James Surowiecki, who wrote 2004's fascinating book, The Wisdom of the Crowds, has a great piece in this week's New Yorker on Nintendo's strategy with their new Wii game console where they are clearly ceding the #1 and #2 positions (by volume) to Sony and Microsoft but still managing to squeeze out a nice place/profit despite being #3. It's a great read for anyone interested in the dynamics of marketshare but especially good for the lemming investors/entrepreneurs/analysts who cover the web space and talk about the importance of "being the biggest," or "being at scale relative to the competitors."
This whole #1 or #2 thing started when Jack Welch, head alpha business monkey and super chief executive from GE, declared that if his company wasn't #1 or #2 in every market segment they competed in, he was pulling the team and exiting the business (covered in Surowiecki's piece). General managers in all sorts of industries then took to this notion in droves and started applying it broadly. What most people missed however, was that Welch was referring mainly to industrial goods businesses where there are huge up front capital costs that have to be amortized over a limited number of purchases very quickly. When you build a turbine factory for example, there are about 18 buyers in the world for your stuff and if you can't get decent marketshare in the segment, you fixed costs quickly become the death of you.
Not so in just about every other industry, and especially, service or content businesses. A few years ago at the D conference, Walt Mossberg asked Steve Jobs what the difference was between being the CEO of a computer company and being CEO of a movie company. I expected a total puff answer but was surprised to hear Jobs talk pointedly about the difference between zero sum market places and non-zero sum ones, and specifically talk about the different industry dynamics when you're out choosing an Apple over a Dell (either/or) as opposed to seeing Antz and A Bug's Life. According to him, managing a non-zero sum business (including people, projects, strategy, and tactics) was a disaster waiting to happen— which is why this piece in the New Yorker should be required reading for the take-the-market embahs looking for the next eBay opportunity.
Notwithstanding the rallying cries of the attention folks, most of the businesses we are in are far from zero-sum. I would argue that the closer a purchase of a good or service gets to emotion as an underlying driver, the further away it gets from Welch's #1/#2 model of survival because by definition is is far from zero sum.
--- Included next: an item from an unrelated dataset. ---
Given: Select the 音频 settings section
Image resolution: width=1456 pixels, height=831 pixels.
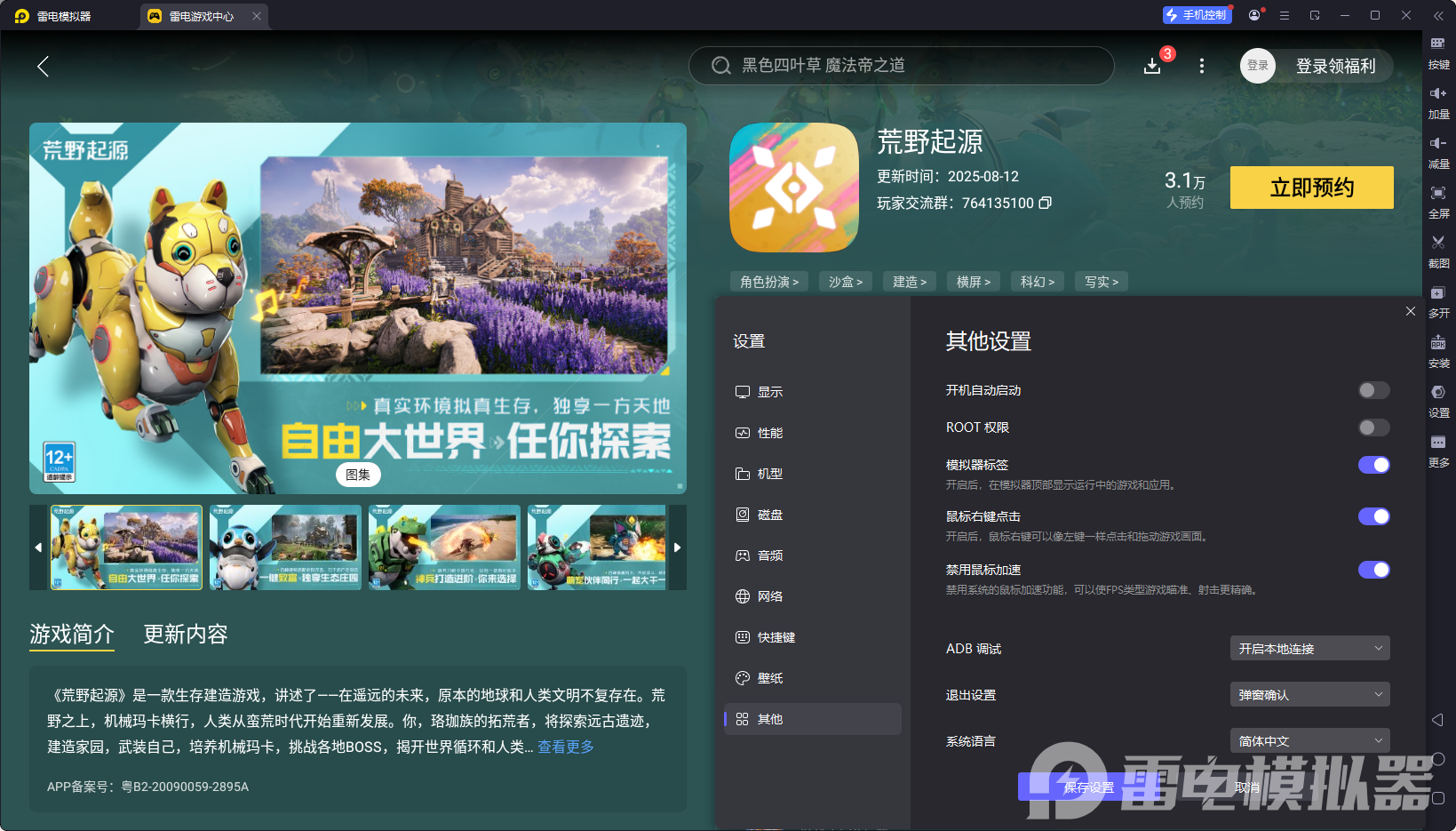Looking at the screenshot, I should click(x=769, y=555).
While Surowiecki does not make this same zero-sum argument for why the Nintendo is in a great place with its Wii strategy (he prefers to focus on the classic serving an unserved segment argument), it is nice to see that implicitly the company's strategy is an affirmation of the Jobs statement on competitive dynamics. I'm no console gamer (I think I was more in the Apple ][ generation) but I do love talking to them and fantasizing about how someday a modern-day console may win me over like Myst/Zelda/Castle Wolfenstein did in years past (the only 3 computer games that have ever sucked me in deep), and what I've been gathering about the Wii is that even the most die-hard Xbox/PS3 folks are eager to get one both because it is cheap and because it provides a whole new axis for game play despite its underpowered hardware and lack of cutting edge features.
Go rising tide that lifts all boats!